Description
I believe sub-query filtering and sorting is an incredibly useful feature, and I have been able to figure out a partial solution. Posting here so hopefully people can build off of it. NOTE: This solution takes advantage of the RelationshipLoader
class for resolving sub-queries, so it will only work if the batching
option on the Node's Meta
class is set to True
. The sample code below builds off of the changes discussed in #419, but should be easily adaptable if people haven't implemented those changes.
Issue
Our UI follows a backend for frontend pattern, and on one page we want to display information about an entity, along with recent events related to that entity. Ideally, we could use a query akin to this:
query EntityWithEvents($entity_name: String!) {
entity(filter: {name: {eq: $entity_name}}) {
edges {
node {
value1
value2
events(filter: {timestamp: {gt: "<past day's events>"}}, sort: TIMESTAMP_DESC) {
edges {
node {
eventValue1
eventValue2
}
}
}
}
}
}
}
The problem is that with the current code, the filter
and sort
arguments to events
are essentially ignored. As a result, we have no choice but to query all of events, and filter and sort them manually. This results in extraneous frontend logic, and massively increases load times and response sizes for the page, as we are loading the entire event history for the entity. We can see the following (summarized) statements emitted by sqlalchemy when we run this query:
INFO: sqlalchemy.engine : SELECT entity.* FROM entity WHERE entity.name = $1 ORDER BY entity.id ASC;
INFO: sqlalchemy.engine : SELECT events.* FROM events WHERE events.entity_id = $1 ORDER BY events.id ASC;
Potential Workaround
One possible workaround is to set an order_by
on the relationship definition itself, and then pass the first
argument to events
to limit the response to only the first N results. The statements emitted in this case are:
INFO: sqlalchemy.engine : SELECT entity.* FROM entity WHERE entity.name = $1 ORDER BY entity.id ASC;
INFO: sqlalchemy.engine : SELECT events.* FROM events WHERE events.entity_id = $1 ORDER BY events.timestamp DESC;
However, this approach has the following problems:
- The
first
argument is not a direct analogue of SQL'sOFFSET
- it will still load the full event history into memory in order to generate a cursor, and then truncate the results (NOTE: depending on the database engine, this approach may use a database cursor rather than sending all data to the graphql server. I'm not familiar enough with cursors to verify this). So this is still a fundamentally slow query. - Returning first N results is semantically different from returning all results since a given time. Some days might have 0 events, while others will have 10+. If our goal is to show all events since the day before, then this approach is untenable.
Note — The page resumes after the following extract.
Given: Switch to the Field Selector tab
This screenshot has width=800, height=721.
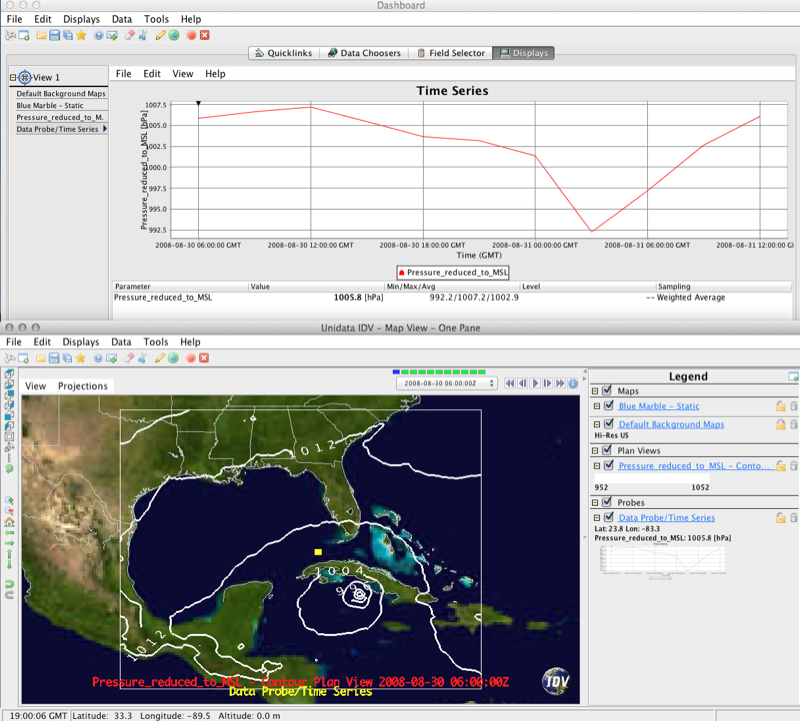Looking at the screenshot, I should pos(453,53).

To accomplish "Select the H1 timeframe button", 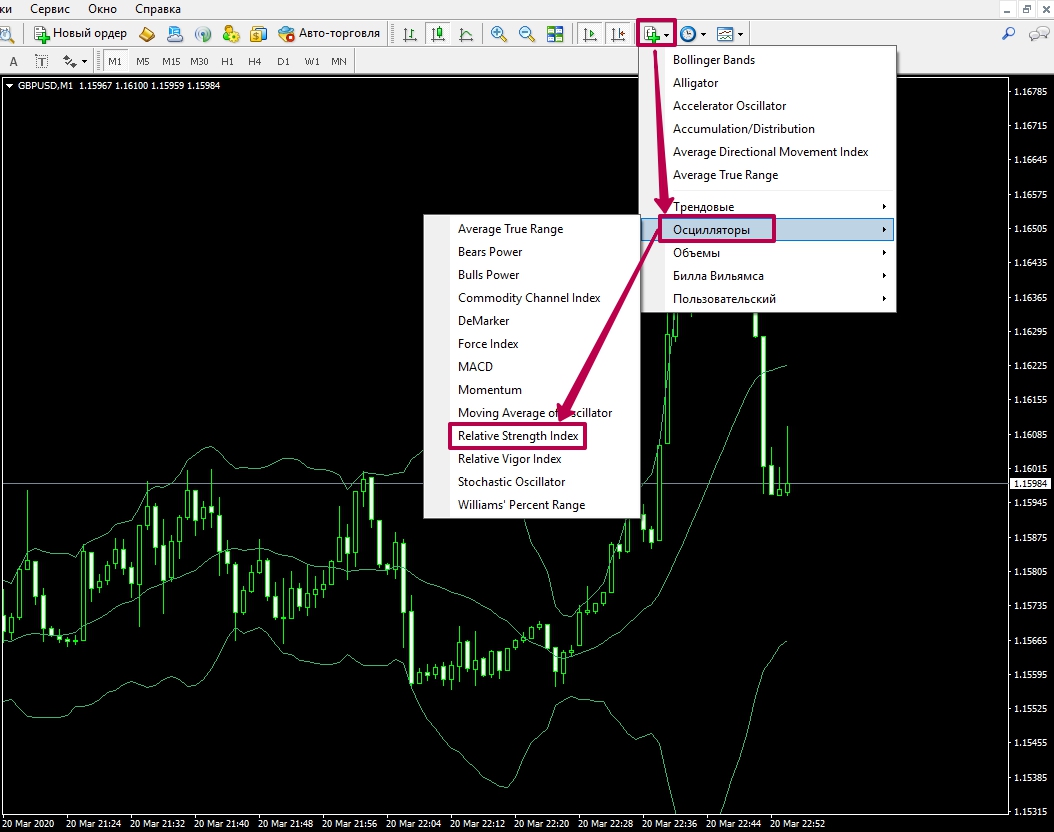I will (x=227, y=61).
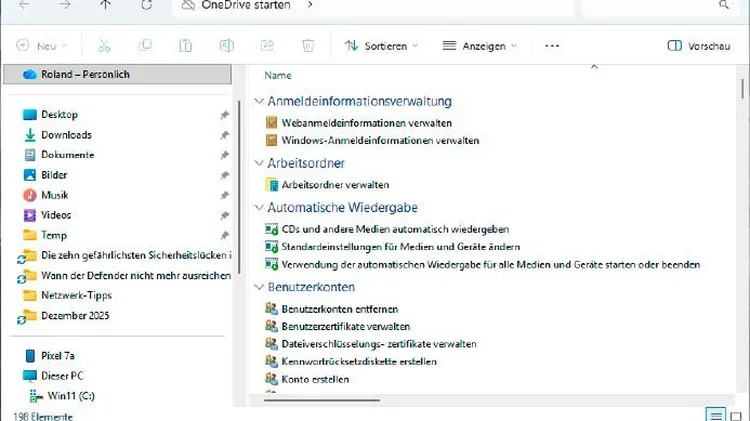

- Having to set the sort as part of the relationship definition rather than specifying as part of the query itself is inflexible and relies on developer awareness, rather than explicit ordering.
Solution
To fix the issue, we will implement our own RelationshipLoader
class, modifying it from the original to accept sort/filter args during construction, then patch in a modified get_batch_resolver
definition that uses our new implementation.
Usually, the _load_for_path
internal function called by batch_load_fn
will ignore any filtering or sorting set on the query_context
arg. It does, however, respect filtering requested via the loadopt
parameter, in order to implement with_loader_criteria()
semantics described here. The easiest way to hijack this flow is to construct our own loader (a defaultload
) and steal it's loader options (stored in context[0]
). _load_for_path
does respect the order_by
prop of the relationship that was passed in to initially (and will only resolve that reference at call-time), so we can simply update relationship_prop.order_by
with the requested order right before calling. Note that, while the RelationshipLoader
is constructed on a per-arg basis, the relationship_prop
is still shared by all instances, so we have to set this value right before calling in order to avoid conflicts. In the case where no sort
arg is passed, we store a cache of default sort orders the first time each relationship_prop
is passed in, which is set prior to calling.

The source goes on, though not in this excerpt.